_EXERCISE GOAL:_
Go through the material below and copy all lines with "will".

☆ ☆ ☆ ☆ ☆ ☆ ☆

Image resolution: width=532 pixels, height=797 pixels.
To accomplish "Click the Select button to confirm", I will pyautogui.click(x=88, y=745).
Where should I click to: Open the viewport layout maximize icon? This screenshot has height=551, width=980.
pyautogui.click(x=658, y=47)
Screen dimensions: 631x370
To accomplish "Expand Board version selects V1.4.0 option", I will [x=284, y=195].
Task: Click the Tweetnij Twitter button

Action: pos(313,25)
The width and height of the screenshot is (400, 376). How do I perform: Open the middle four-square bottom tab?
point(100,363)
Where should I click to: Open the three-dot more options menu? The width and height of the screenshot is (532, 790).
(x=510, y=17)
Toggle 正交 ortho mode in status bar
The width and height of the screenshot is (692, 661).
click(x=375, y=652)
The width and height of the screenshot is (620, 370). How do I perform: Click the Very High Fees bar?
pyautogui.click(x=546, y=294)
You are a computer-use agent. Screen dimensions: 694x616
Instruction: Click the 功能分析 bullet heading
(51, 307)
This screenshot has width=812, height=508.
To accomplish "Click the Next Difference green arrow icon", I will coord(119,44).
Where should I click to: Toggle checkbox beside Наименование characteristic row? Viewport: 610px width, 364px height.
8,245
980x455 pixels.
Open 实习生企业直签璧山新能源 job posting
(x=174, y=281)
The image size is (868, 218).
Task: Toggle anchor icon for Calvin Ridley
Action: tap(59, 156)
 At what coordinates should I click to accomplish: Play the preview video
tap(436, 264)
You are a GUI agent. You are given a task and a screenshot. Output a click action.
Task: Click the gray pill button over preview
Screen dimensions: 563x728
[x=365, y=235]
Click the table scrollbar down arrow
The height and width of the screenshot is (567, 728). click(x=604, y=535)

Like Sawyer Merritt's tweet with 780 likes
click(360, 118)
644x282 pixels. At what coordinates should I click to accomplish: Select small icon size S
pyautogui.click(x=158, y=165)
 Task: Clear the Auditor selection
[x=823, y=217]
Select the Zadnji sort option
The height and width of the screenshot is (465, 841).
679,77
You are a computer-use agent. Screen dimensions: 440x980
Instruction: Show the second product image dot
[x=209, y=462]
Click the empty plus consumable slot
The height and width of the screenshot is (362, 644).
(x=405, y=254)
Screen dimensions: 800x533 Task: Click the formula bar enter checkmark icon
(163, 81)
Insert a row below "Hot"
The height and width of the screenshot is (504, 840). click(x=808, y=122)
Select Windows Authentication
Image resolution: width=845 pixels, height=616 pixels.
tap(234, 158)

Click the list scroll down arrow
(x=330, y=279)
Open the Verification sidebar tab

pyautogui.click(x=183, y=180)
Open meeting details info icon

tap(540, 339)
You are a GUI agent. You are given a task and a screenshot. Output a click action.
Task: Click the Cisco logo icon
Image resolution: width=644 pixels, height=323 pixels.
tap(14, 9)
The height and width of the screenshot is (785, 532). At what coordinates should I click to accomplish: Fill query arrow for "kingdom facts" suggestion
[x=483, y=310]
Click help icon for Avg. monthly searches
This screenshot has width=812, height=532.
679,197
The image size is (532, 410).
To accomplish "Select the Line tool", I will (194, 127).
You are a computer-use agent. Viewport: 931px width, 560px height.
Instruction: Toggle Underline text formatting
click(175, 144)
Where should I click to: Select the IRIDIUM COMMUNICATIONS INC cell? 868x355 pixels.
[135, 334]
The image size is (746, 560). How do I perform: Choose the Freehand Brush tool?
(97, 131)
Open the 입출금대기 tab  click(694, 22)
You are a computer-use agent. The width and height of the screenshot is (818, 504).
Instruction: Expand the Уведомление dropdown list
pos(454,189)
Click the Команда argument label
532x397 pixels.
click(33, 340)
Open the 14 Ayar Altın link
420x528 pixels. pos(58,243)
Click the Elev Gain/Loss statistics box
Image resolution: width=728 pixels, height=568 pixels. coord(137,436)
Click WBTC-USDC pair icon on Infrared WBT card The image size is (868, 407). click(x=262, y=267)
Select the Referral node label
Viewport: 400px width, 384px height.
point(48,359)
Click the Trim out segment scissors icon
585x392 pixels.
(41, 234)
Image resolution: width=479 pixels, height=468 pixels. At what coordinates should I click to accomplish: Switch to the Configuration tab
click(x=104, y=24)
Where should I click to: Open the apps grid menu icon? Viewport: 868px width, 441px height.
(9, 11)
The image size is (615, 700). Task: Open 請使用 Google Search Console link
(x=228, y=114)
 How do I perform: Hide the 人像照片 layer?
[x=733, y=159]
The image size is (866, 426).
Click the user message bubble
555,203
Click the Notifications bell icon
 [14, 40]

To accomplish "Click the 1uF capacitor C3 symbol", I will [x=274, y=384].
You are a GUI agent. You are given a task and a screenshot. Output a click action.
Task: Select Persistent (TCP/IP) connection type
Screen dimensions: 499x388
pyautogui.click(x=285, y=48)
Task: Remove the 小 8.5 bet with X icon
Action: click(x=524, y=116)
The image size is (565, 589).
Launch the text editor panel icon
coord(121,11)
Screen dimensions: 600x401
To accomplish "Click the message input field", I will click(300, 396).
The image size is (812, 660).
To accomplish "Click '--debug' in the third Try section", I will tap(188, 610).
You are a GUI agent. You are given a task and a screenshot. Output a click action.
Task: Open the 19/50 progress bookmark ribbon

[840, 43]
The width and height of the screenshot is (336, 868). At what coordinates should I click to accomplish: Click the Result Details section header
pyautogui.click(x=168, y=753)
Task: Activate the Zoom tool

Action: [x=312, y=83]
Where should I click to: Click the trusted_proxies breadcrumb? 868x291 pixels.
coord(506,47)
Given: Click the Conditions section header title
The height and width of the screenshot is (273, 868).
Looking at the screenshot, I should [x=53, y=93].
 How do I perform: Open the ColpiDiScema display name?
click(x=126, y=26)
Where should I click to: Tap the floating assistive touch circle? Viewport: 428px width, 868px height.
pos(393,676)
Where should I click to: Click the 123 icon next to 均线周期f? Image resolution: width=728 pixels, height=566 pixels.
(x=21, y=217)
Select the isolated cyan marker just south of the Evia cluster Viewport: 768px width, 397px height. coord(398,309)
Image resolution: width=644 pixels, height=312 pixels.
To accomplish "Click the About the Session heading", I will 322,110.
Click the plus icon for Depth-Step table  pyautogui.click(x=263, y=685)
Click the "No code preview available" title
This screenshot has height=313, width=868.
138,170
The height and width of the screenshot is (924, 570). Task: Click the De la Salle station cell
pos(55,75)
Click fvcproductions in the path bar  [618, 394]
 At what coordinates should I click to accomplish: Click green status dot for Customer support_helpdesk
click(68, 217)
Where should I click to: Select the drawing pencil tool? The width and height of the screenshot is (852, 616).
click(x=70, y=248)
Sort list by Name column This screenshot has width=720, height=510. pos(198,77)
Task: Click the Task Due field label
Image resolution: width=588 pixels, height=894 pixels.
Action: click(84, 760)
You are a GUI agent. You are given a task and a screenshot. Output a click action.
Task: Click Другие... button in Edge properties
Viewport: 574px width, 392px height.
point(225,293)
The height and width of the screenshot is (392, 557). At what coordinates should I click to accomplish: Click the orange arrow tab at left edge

☆ ☆ ☆ ☆ ☆ ☆ ☆

_EXERCISE RESULT:_
To accomplish "Click the Select button to confirm", I will pyautogui.click(x=88, y=745).
To accomplish "Expand Board version selects V1.4.0 option", I will [x=284, y=195].
To accomplish "Click the Next Difference green arrow icon", I will coord(119,44).
To accomplish "Select the Line tool", I will (194, 127).
To accomplish "Click the 1uF capacitor C3 symbol", I will [x=274, y=384].
To accomplish "Click the message input field", I will click(300, 396).
To accomplish "Click '--debug' in the third Try section", I will tap(188, 610).
To accomplish "Click the About the Session heading", I will 322,110.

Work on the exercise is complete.